Soudan du Sud/accord de paix: le délai de six mois est insuffisant, juge Kiir

Soudan du Sud/accord de paix: le délai de six mois est insuffisant, juge Kiir

Le président du Soudan du Sud Salva Kiir a estimé mercredi trop court le délai supplémentaire de six mois accordé vendredi aux belligérants pour former un gouvernement d’union nationale censé mettre un terme à près de six ans de guerre civile, a constaté un journaliste de l’AFP. Vendredi, à Addis Abeba et sous l’égide du bloc régional Igad, les différentes parties au conflit sud-soudanais s’étaient accordés un délai supplémentaire de six mois pour la formation du gouvernement d’unité dans lequel M. Kiir resterait le président et son rival Riek Machar redeviendrait vice-président.

Ce délai doit notamment permettre de procéder au cantonnement des combattants et à leur intégration dans une armée unifiée, un des points clés du dernier accord de paix sud-soudanais signé en septembre 2018 dans la capitale éthiopienne.

« Si nous n’avons pas réussi à faire tout ceci lors des huit derniers mois, qu’est-ce qui nous fera réussir cette fois en six mois? », s’est interrogé le président dans un discours prononcé en arabe à l’occasion du lancement d’un exercice d’enregistrement de la population.

« J’ai dit à mon équipe qui a été là-bas (vendredi à Addis Abeba) qu’au lieu de six mois, il valait mieux une année parce que de mai à novembre, il y aura les pluies et vous ne pouvez déplacer un véhicule nulle part », a poursuivi le chef de l’Etat. « Mais si c’est un an, alors les six derniers mois nous mèneront à la nouvelle année et toutes ces choses pourront être accomplies pendant cette période et ensuite, nous pourrons former le gouvernement en avril ou en mai », a-t-il ajouté.
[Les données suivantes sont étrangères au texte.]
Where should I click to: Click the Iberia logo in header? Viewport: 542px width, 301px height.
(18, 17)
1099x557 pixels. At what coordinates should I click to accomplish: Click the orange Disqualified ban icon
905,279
Kiir a également accusé le chef rebelle Riek Machar de recruter de nouveaux combattants et averti: « si ce n’est qu’une question de recrutement, cela ne me coûte pas grand-chose de recruter moi aussi », une menace qui prouve une nouvelle fois la défiance qui perdure entre les deux hommes.
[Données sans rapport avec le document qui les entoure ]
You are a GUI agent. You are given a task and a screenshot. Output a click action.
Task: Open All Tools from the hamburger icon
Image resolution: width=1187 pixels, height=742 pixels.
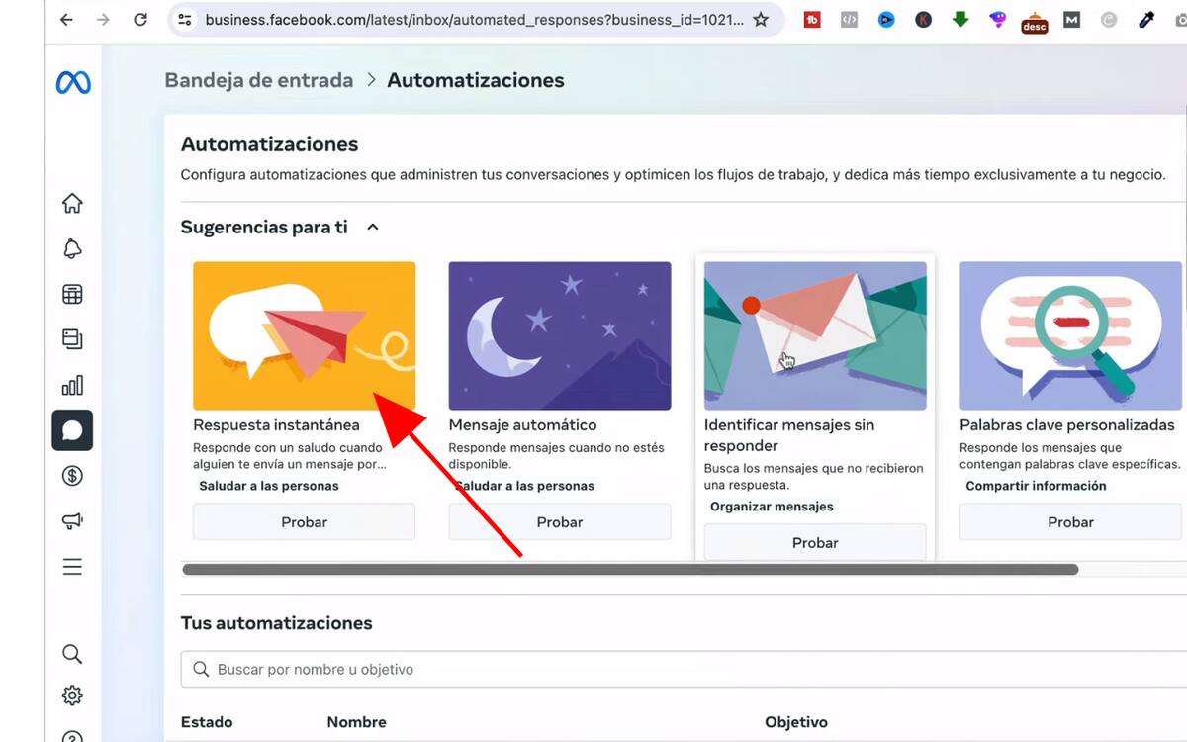click(x=72, y=566)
Le Soudan du Sud a sombré dans la guerre civile en décembre 2013, lorsque le président Kiir a accusé Riek Machar, son ancien vice-président, de fomenter un coup d’État.

Le conflit, marqué par des atrocités à caractère ethnique et le recours au viol comme arme de guerre, a fait plus de 380.000 morts selon une étude récente, et poussé plus de quatre millions de Sud-soudanais, soit près d’un tiers de la population, à quitter leurs foyers.